Los niños pueden creer indistintamente en Jesús o en un Pokémon. Ellos conviven con hadas, con dinosaurios y con monstruos moteados que salen de los cajones. Por eso la llamada “educación religiosa” siempre me ha parecido un despiadado abuso de las mentes inocentes. Si encima lo subvenciona el Estado, toma ya categoría de matanza de Herodes intelectual. Es cuando el corazón del niño está blando y mágico cuando hay que distribuir allí a los dioses de la comunidad, entre los indios de plástico, las tortuguitas que hablan y los otros mecanismos de la infancia. Hay que asentar la estructura sentimental de la religión mucho antes de que se desarrolle el sentido crítico. Para entonces, la innoble trampa de lo aceptado y lo normal habrá conseguido al menos adormecerlo, y sólo tras un periodo de desasosiego y peleas con la madre, que suele ser devota del Corazón de Jesús, podrá producirse la liberación. Luego te preguntarán qué te hizo perder la fe, como si de verdad uno hubiera tenido fe y no sólo un recuerdo de estatuas que daban miedo, rezos con nocilla y Jesusitos de mi vida que te hacían dormir tranquilo y engañado. Todo esto lo sabe muy bien nuestra casta sacerdotal. No es educación, es adoctrinamiento y criadero. Sólo están produciendo futuros clientes. No estarán tan seguros de sus verdades cuando necesitan esa lenta alfarería con el cerebro de cada chiquillo.

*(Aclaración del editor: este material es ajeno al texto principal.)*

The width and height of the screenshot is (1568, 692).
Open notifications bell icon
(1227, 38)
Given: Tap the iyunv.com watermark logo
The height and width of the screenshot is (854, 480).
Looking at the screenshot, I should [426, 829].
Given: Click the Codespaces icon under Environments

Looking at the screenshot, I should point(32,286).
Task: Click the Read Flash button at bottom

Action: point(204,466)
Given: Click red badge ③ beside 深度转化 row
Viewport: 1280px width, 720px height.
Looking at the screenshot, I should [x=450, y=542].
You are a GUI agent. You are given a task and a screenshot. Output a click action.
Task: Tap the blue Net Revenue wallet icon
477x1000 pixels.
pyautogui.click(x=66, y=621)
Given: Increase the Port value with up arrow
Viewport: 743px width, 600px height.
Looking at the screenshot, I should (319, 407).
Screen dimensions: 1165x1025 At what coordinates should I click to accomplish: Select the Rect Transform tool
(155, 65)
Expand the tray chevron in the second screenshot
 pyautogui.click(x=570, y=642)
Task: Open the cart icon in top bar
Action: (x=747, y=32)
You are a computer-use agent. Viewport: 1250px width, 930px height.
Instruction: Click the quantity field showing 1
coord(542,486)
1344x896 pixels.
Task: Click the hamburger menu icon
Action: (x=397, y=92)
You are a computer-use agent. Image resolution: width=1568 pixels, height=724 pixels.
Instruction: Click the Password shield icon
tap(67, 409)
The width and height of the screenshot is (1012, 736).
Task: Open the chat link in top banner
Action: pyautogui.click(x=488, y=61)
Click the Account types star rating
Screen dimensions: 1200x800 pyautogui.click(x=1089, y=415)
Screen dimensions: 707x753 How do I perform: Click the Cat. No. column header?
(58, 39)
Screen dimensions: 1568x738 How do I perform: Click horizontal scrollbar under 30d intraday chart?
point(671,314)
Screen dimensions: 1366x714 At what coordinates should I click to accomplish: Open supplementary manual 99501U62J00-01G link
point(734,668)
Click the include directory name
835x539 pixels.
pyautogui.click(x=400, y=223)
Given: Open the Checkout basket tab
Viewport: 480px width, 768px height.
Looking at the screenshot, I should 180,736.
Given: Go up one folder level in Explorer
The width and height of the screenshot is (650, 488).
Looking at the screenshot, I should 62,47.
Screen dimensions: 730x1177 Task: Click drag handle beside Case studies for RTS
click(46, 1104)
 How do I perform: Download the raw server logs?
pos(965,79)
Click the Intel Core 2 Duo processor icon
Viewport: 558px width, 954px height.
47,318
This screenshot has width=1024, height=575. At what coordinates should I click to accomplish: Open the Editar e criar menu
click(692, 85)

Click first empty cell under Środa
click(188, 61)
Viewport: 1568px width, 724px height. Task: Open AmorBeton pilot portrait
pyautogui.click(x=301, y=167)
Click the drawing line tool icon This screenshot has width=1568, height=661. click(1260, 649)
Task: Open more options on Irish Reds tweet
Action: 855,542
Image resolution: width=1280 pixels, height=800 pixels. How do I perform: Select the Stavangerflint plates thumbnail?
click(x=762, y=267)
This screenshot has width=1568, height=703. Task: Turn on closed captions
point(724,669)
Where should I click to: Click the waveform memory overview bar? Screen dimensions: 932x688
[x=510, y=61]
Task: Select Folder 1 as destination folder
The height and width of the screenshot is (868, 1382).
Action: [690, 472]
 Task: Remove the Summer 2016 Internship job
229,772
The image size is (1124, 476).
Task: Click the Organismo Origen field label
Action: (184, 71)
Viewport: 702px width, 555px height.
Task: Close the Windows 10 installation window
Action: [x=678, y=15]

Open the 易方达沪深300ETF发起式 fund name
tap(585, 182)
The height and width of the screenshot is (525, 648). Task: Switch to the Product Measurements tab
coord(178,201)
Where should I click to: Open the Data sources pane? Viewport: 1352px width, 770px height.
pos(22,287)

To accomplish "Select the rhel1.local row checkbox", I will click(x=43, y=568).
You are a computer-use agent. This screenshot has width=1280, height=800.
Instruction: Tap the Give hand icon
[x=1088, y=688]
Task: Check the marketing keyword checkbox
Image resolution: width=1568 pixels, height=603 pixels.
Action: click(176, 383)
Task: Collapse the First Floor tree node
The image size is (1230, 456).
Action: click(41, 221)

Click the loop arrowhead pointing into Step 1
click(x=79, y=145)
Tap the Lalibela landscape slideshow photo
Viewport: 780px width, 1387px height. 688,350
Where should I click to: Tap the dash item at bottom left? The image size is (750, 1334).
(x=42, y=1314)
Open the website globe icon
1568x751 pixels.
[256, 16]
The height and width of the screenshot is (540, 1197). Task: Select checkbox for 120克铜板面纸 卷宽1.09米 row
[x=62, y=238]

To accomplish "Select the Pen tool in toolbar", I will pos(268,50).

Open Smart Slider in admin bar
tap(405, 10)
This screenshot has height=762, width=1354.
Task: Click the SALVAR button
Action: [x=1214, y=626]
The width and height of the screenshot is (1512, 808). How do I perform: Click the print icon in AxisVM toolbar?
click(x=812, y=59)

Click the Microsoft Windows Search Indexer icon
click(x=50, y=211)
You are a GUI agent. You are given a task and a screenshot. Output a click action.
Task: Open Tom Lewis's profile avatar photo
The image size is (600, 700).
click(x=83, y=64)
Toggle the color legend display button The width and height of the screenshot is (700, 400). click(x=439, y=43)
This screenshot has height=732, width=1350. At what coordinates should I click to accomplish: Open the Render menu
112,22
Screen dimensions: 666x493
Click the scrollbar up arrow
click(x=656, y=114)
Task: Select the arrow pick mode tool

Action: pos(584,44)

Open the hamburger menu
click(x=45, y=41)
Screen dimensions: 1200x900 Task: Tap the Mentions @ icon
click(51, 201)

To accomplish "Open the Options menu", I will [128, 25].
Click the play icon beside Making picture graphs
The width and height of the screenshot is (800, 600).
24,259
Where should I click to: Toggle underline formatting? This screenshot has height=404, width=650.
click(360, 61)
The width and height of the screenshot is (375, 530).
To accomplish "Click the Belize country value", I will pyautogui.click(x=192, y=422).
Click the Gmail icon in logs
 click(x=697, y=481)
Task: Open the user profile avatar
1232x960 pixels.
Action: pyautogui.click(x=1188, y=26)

Lo llaman “educar en valores”, pero es una mala educación. Mala educación no sólo en unos dogmas tan increíbles como Peter Pan. También en una moral morbosa. No recuerdo que una mayor religiosidad en una sociedad la haya hecho nunca mejor, más justa, más solidaria, más libre. Al contrario. Sólo ha traído hogueras, hipocresía, culpa, fanatismo, necedad y tinieblas con espinas. El Gobierno ya le ha dado el gusto a la Iglesia Católica. Se lo debían. En un proceso pagado por todos y bajo amenaza de suspenso, los niños tendrán de pequeños un Jesús amiguito y de mayores un Jesús que traga monedas. Este poderoso lastre, así perpetuado, nos seguirá retrasando. En todo.